Dis-moi pourquoi ces choses sont si belles ★★☆☆

Dans les années 1930, le frère Marie-Victorin, éminent professeur de botanique, fondateur du Jardin botanique de Montréal, a entretenu avec son étudiante Marcelle Gavreau une relation passionnée qui est pourtant restée platonique.

Ce film nous vient du Québec. Il en a l’accent si charmant. Il aurait pu se borner à raconter une histoire. Celle d’une relation hors normes entre un frère lasallien et son élève, révélée dans les années quatre-vingt-dix par la publication de leur riche correspondance. Mais il y rajoute une intéressante mise en abyme malheureusement mal exploitée.

L’affaire aurait pu être tristement banale, comme on en entend si souvent hélas depuis quelques années et les travaux nécessaires de la Ciase en France ou d’autres commissions en Irlande, au Chili, ou ailleurs : l’histoire d’une emprise sexuelle d’un homme de foi sur une croyante trop crédule. De telles situations ont d’ailleurs nourri bien des films : The Magdalene Sisters, El Club, Philomena, Grâce à Dieu, Tu ne mentiras point

Mais si emprise il y a entre l’homme d’Eglise et son élève de vingt-deux ans sa cadette, elle n’est pas sexuelle. Leur relation serait semble-t-il restée platonique. Le paradoxe de ce film est de raconter cette relation si chaste avec un érotisme débordant. Car à défaut de pratiquer le sexe, les deux épistolaires s’en sont parlés, en des termes très directs, comme si la description frontale de la sexualité constituât un moyen pour eux de la refouler.

Le film aurait pu se contenter de raconter une histoire. Mais il rajoute une couche de complexité. Il filme ses acteurs en train de tourner dans le film qui raconte cette histoire. Il prête au couple vedette une relation adultère qui fait écho à la chasteté de leurs deux personnages.
Cette mise en abyme était une sacrée bonne idée. Dommage qu’elle n’ait pas été mieux exploitée.

La bande-annonce

Ciudad sin sueño ★☆☆☆

Toni est un adolescent à peine sorti de l’enfance qui vit à la Cañada Real, un immense bidonville dans la banlieue de Madrid. Il est profondément attaché à son grand-père et ne se sépare jamais de son chien Atomica, un lévrier espagnol. Mais le quartier où il habite avec ses parents est sous la menace des promoteurs qui veulent le raser. Pour Toni et sa famille, le déménagement semble inéluctable.
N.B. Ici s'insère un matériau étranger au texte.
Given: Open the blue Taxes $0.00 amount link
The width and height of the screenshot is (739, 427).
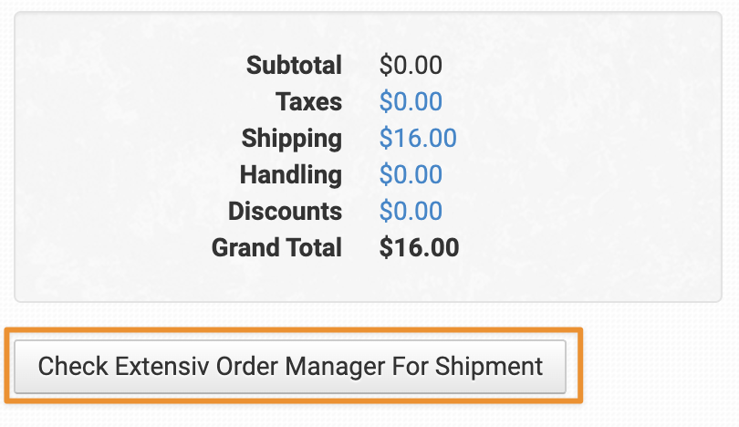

Ciudad sin sueño (littéralement la ville sans rêve ou sans sommeil) est le premier long-métrage de fiction de Guillermo Galoe, un réalisateur venu du documentaire. Il a été sélectionné à la Semaine de la critique à Cannes en mai dernier. Sa principale qualité est de nous plonger au cœur de ce bidonville, peuplé de gitans, d’immigrés maghrébins, structuré par une économie de la débrouille, du travail au noir et du trafic de drogue.

Pour donner vie à ce tableau et parce que Ciudad sin sueño se présente comme un film de fiction, il a bien fallu lui inventer une histoire. Et c’est là que le bât blesse. Parce que le scénario du film est trop prévisible et pas assez prenant. Comme on le pressentait [attention spoiler], Toni va perdre son chien, se séparer de son grand-père et aller vivre avec ses parents dans un immeuble anomique où on leur a fait miroiter tout le confort de la vie moderne.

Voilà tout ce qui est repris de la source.